## What you have to do
Copy, from the listing, every line in which the string "screenshot" is present.

## Dataset records

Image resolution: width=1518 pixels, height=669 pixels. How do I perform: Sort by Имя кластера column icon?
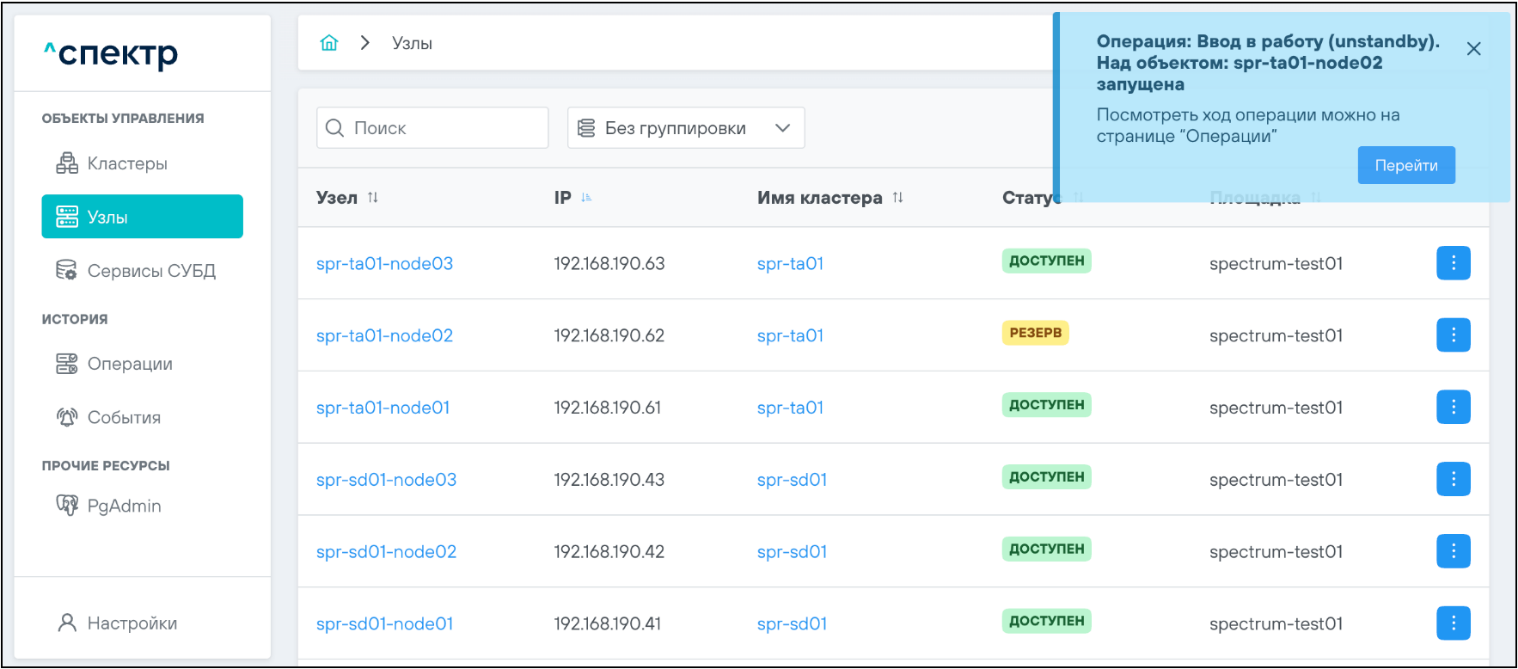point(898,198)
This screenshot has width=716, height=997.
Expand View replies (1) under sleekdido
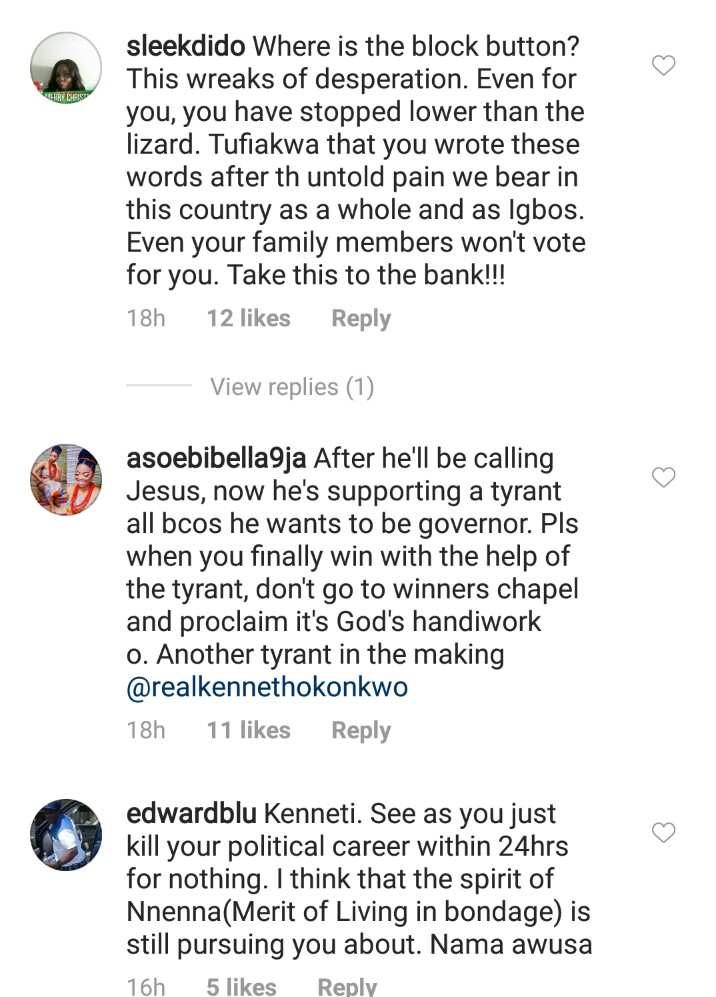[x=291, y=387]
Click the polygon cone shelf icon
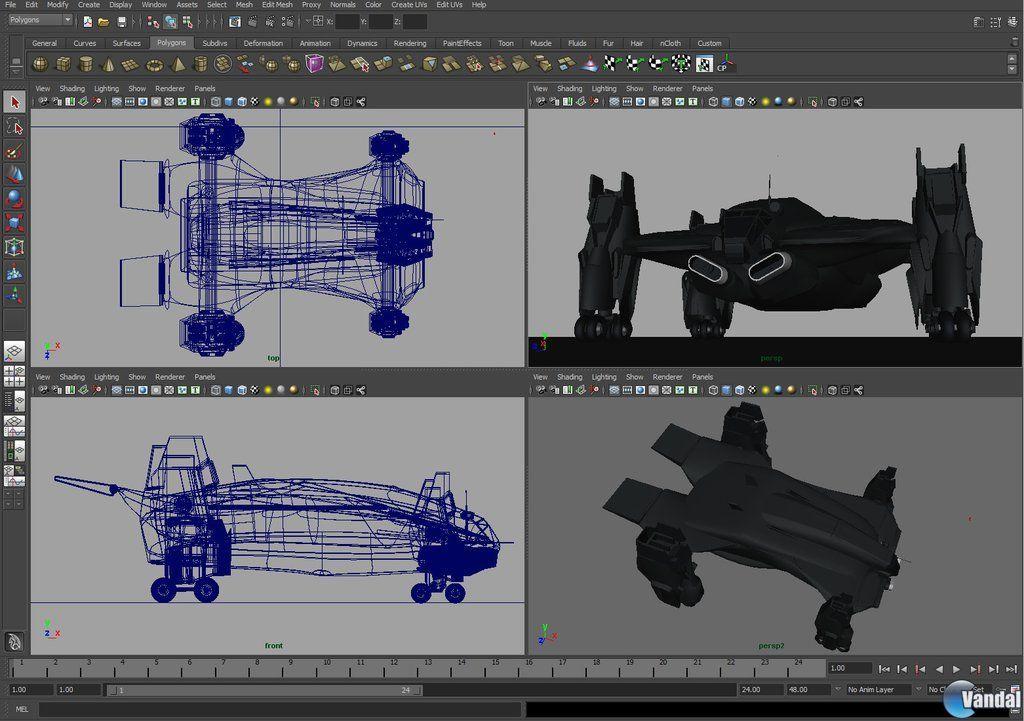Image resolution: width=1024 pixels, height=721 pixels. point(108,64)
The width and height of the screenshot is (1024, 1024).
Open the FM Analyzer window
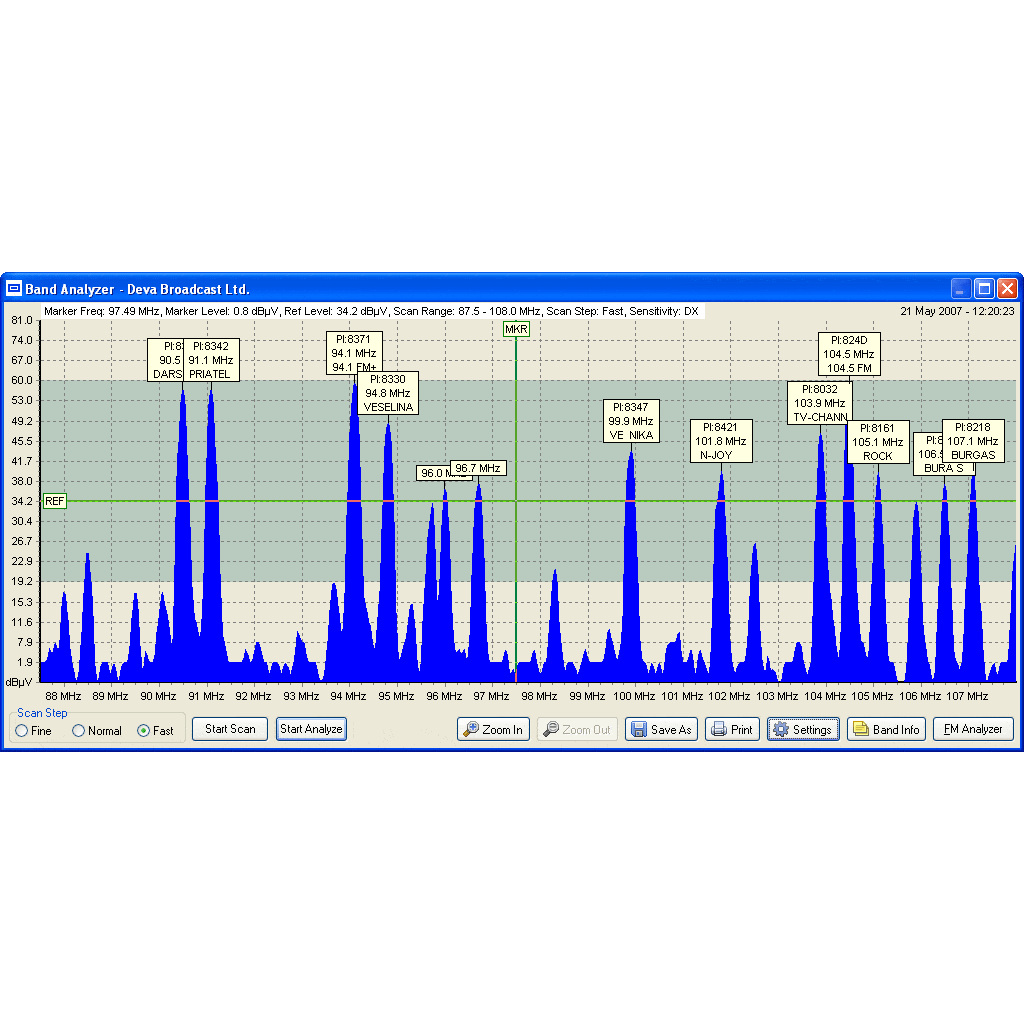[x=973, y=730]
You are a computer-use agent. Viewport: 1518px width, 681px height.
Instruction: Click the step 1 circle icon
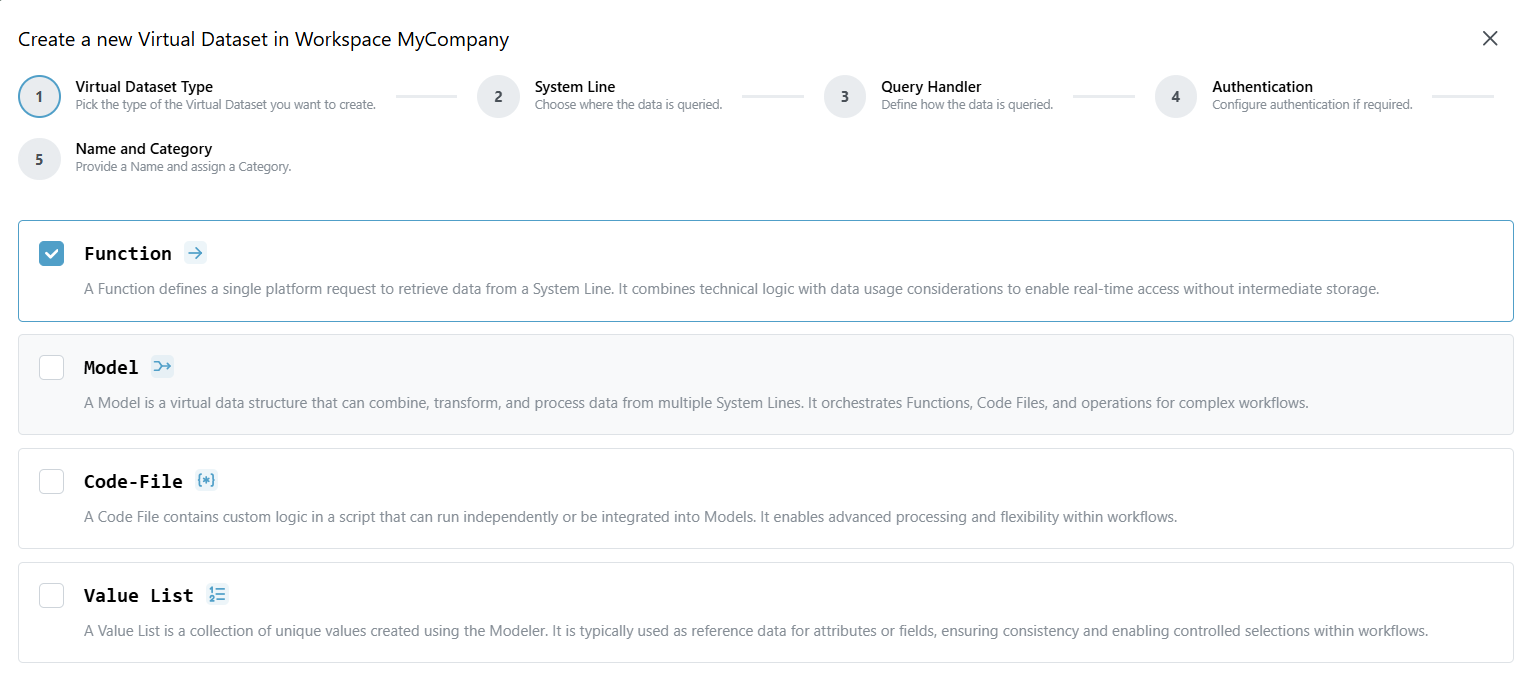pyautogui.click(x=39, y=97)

## Output of the task
This screenshot has width=716, height=997.
The width and height of the screenshot is (1024, 1024).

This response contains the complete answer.